Twenty students of Jose Ponce’s have their real-world examples of pi projects on display in Life and Health Sciences 2.500 on the Brownsville campus.
“It started as an assignment for the students,” said Ponce, who is a lecturer of Mathematical and Statistical Sciences. “I wanted them to do something creative … and it turned out to be very good artistic assignments they submitted. They were very good, very organized and very clean and so we decided to display them to commemorate Pi Day, but to also show, you know, the rest of the university the type of work our students can do.”
Pi Day is celebrated on March 14; π is the symbol used in mathematics to represent a constant, which is approximately 3.14, around the world, according to www.piday.org.
Students in Ponce’s precalculus course created projects such as a Ferris wheel in a park; a stopwatch with the background of “The Persistence of Memory;” a surrealism painting by Salvador Dalí; and a Poké Ball from the Pokémon video games.
Marissa Medrano, a biomedical science freshman, said the hardest part of her lunar phase pi project was using a compass to outline the moons.
“I didn’t know if it was going to be too big or too small,” Medrano said. “That, and coloring it in because I used, like, a very fine-point marker.”
Of the 20 projects submitted, Ponce said Medrano’s work stood out.

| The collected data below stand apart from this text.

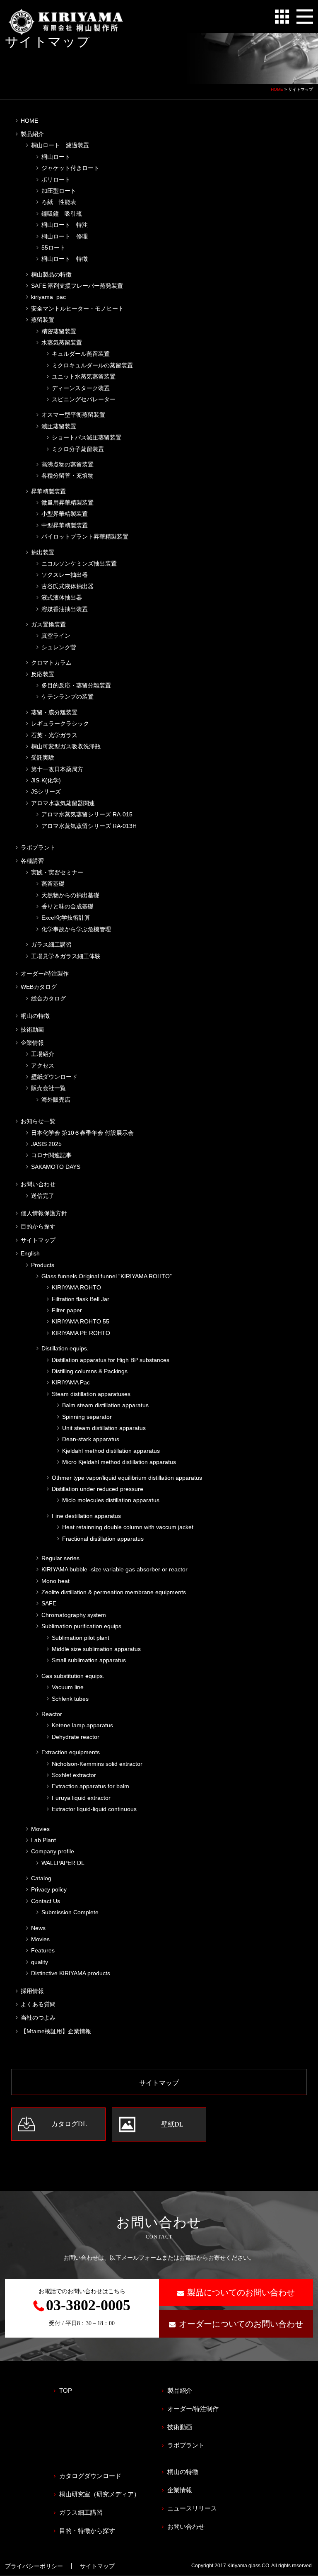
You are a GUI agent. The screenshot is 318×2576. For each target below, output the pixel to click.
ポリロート (55, 179)
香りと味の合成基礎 (67, 906)
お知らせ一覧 (38, 1121)
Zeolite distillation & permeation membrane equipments (113, 1592)
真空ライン (55, 635)
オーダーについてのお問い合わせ (241, 2323)
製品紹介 (32, 134)
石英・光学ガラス (54, 735)
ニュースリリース (192, 2508)
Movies (40, 1829)
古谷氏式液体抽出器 (67, 586)
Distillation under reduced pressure (97, 1489)
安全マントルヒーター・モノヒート (77, 308)
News (38, 1928)
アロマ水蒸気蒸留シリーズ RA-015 (86, 814)
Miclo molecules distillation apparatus (110, 1500)
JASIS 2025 (46, 1144)
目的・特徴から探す (87, 2530)
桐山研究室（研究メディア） (99, 2494)
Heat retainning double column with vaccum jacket (127, 1527)
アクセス (42, 1065)
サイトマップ (38, 1240)
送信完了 (42, 1195)
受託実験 (42, 757)
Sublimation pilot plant (80, 1637)
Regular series (60, 1558)
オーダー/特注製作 (45, 973)
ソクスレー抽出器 (64, 574)
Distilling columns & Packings (90, 1371)
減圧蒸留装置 (58, 426)
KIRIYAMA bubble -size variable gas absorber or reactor (114, 1569)
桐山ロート (55, 156)
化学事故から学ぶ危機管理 (76, 929)
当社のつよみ (38, 2017)
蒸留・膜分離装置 (54, 712)
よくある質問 (38, 2004)
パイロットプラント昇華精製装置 (84, 536)
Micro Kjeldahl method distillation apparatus (119, 1462)
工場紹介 (42, 1054)
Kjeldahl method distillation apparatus (111, 1450)
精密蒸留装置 (58, 331)
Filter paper (67, 1310)
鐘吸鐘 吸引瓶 (61, 213)
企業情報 (32, 1042)
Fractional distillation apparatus (103, 1538)
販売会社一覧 (48, 1088)
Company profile (52, 1851)
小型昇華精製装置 (64, 513)
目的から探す (38, 1226)
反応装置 (42, 674)
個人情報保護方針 (44, 1213)
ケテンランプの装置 (67, 696)
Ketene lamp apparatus (82, 1725)
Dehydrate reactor (75, 1737)
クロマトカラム (51, 662)
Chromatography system (73, 1615)
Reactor (51, 1714)
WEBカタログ (39, 986)
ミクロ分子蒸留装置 (78, 449)
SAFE (48, 1603)
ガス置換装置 (48, 624)
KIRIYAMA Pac (71, 1382)
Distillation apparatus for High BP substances (110, 1360)
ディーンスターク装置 (81, 388)
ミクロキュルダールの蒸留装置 (92, 365)
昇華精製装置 (48, 491)
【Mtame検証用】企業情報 (56, 2031)
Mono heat (55, 1581)
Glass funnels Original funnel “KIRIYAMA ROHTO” (106, 1276)
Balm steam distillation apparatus (105, 1405)
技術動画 (32, 1029)
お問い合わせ (38, 1184)
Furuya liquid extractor (81, 1797)
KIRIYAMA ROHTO (76, 1287)
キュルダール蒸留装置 (81, 353)
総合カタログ (48, 998)
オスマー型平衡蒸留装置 (73, 414)
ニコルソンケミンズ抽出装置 (79, 563)
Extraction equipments (70, 1752)
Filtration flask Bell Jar (80, 1299)
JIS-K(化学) (46, 780)
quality (39, 1962)
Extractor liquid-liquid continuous (94, 1809)
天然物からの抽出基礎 (70, 895)
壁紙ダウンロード (54, 1076)
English (30, 1253)
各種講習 (32, 860)
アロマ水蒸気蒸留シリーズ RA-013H (89, 826)
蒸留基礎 (53, 883)
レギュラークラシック (60, 723)
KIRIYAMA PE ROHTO (81, 1333)
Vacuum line (68, 1687)
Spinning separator (87, 1416)
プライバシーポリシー (34, 2566)
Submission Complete (70, 1912)
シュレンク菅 (58, 647)
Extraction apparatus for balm (90, 1786)
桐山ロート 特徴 (64, 258)
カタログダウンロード (90, 2475)
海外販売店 (55, 1099)
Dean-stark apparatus (90, 1439)
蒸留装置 (42, 319)
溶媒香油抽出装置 (64, 609)
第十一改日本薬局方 (57, 769)
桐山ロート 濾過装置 (60, 145)
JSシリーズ (46, 791)
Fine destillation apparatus (86, 1516)
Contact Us (45, 1901)
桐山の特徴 (35, 1015)
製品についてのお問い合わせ (241, 2292)
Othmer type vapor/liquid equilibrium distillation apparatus (127, 1477)
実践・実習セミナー (57, 872)
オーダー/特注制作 (193, 2408)
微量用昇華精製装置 (67, 502)
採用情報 (32, 1991)
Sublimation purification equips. (82, 1626)
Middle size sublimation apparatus (96, 1649)
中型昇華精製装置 (64, 525)
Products (42, 1265)
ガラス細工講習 (51, 944)
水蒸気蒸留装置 (61, 342)
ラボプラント (38, 847)
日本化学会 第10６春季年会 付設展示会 (82, 1132)
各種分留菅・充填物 (67, 475)
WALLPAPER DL (62, 1863)
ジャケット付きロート (70, 168)
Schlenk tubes (70, 1698)
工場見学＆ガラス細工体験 (66, 956)
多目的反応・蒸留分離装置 (76, 685)
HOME (277, 89)
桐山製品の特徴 (51, 274)
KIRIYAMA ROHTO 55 (80, 1321)
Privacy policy (49, 1889)
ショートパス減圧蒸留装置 (86, 437)
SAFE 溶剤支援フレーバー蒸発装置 (77, 285)
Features (43, 1950)
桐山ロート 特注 (64, 224)
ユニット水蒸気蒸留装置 (84, 376)
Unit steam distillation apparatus (104, 1428)
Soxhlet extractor (74, 1775)
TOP (65, 2390)
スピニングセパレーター (84, 399)
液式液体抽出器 (61, 597)
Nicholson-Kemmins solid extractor (97, 1763)
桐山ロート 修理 (64, 236)
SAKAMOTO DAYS (55, 1166)
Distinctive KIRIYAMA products (70, 1973)
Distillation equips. (65, 1348)
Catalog (41, 1878)
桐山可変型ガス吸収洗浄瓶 (66, 746)
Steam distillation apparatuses (91, 1394)
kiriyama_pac (48, 297)
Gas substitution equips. (72, 1676)
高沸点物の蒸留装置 (67, 464)
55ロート (53, 247)
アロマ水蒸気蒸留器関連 (63, 803)
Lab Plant (43, 1840)
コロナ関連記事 (51, 1155)
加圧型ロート (58, 190)
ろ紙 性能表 (58, 202)
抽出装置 (42, 552)
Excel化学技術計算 (65, 917)
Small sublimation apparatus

“It was very special [and] very creative,” he said. “It was very colorful and … it [had] the necessary components [for relating to] a real-life event or situation.”
Ponce said the public should see the examples of pi in mathematics and in action through his students’ projects.
“It will show them how pi comes into play in all of the different math classes we have here at UTRGV, why is it important to include it … the application of it, what is it really, where can we see it in action,” he said. “So, this art displays [the] geometric angles that make use of the pi quantity.”
The projects will be displayed until the end of the first week of April.